Tuesday, May 20, 2014

Keep your medicines out of reach of your octopus

[B]iologist Roland Anderson … helped to design an experiment for a female giant Pacific octopus … named Billye. … A fellow female octopus named Pandora had gotten tasty hunks of herring in a screw-top jar, which over several tests took her an average of two minutes to open. Anderson … decided to … ‘offer [their captive octopuses] childproof pill bottles.’ … Anderson and his team at the aquarium had drilled small holes in the plastic bottle so Billye would be able to get a whiff of the meat inside. Fueled with this incentive, she managed to open the bottle … in … about fifty-five minutes. … With a little practice, she was able to get it down to an average of about five minutes.

It was the kind of child-proof bottle where you have to push the lid down while turning it. I just got one of those from the pharmacy. After I open one of those I won’t tighten the lid again. My mother often had me open her childproof bottles. There have been times I’ve been tempted to saw the top off.

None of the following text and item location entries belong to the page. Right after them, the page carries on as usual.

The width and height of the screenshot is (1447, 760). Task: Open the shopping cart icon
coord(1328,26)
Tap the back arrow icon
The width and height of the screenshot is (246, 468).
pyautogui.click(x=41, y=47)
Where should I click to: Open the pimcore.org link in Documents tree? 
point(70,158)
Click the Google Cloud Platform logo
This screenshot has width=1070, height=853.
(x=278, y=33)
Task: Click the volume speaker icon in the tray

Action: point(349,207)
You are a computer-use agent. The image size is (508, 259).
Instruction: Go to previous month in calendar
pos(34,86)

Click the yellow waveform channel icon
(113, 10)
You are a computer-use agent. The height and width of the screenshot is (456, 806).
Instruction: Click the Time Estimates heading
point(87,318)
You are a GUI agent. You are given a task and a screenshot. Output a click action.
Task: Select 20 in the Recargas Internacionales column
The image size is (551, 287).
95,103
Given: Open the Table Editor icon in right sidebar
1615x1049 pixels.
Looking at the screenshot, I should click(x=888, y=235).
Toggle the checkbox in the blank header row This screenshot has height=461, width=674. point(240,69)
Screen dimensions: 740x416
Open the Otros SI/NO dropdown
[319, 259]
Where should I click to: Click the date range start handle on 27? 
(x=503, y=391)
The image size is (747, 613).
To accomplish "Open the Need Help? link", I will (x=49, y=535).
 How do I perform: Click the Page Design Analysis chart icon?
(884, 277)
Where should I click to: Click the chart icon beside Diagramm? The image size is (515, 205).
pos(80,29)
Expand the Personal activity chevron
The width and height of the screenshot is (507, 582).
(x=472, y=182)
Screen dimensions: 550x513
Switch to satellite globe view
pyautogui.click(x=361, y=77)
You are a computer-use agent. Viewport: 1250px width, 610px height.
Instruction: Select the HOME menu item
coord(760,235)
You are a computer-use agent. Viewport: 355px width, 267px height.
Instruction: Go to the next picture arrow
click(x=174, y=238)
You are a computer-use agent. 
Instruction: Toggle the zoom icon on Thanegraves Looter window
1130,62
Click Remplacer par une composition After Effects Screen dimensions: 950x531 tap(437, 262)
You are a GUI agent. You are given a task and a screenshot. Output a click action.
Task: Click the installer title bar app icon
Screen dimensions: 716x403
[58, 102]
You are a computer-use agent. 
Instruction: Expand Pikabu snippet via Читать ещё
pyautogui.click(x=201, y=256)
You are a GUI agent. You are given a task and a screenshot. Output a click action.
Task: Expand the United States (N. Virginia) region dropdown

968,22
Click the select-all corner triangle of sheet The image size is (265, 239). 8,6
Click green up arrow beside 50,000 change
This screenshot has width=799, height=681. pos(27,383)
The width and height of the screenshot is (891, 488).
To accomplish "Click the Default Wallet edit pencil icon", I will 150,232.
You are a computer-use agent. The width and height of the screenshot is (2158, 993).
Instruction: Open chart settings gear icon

source: Octopus! the most mysterious creature in the sea by Katherine Harmon Courage

Monday, May 05, 2014

Poetry & Comics in a Spinadoodle

source: Sam Spina's Spinadoodles blog

Two of my favorite things - poetry and comics. “John P.” might be John Porcellino, creator of King Kat Comics. I’m guessing so because John Porcellino’s work often feels like poetry to me, with his line drawings suggesting more than they explicitly depict, and their frequently contemplative quality. Is Noah in the strip disparaging comics for being “like poetry”? Chiding comics creators for making comics only another comics creator will want to read? It’s a common criticism of poets these days. The final panel might be a confirmation of Noah’s belief - the girl is yawning so Habibi (a book-length comic) must not be connecting with this reader? We don’t know whether the girl is a comics creator. I suspect the confirmation is meant to be gently ironic - it is being offered by a comics artist in comics form, after all.

I discovered “Bar Talk with Noah” in a collection of Sam Spina’s autobiographical Spinadoodle strips that I bought at the Alternative Press Expo 2012 . With all the eager artists and their often-impressive wares at table after table, the choice of what to actually buy ends up more random than you’d think. There are things one takes into consideration, of course. I bought Spinadoodles: the third year because - ? Because I usually like autobiographical comics. Because the price wasn’t bad. Because I liked the art. Because the artist was selling his work himself. Because the artist was cute.

update 5/20: Sam Spina confirms my suspicion: "I am talking about John P of King Cat fame with another really, really awesome cartoonist Noah Van Sciver in that strip."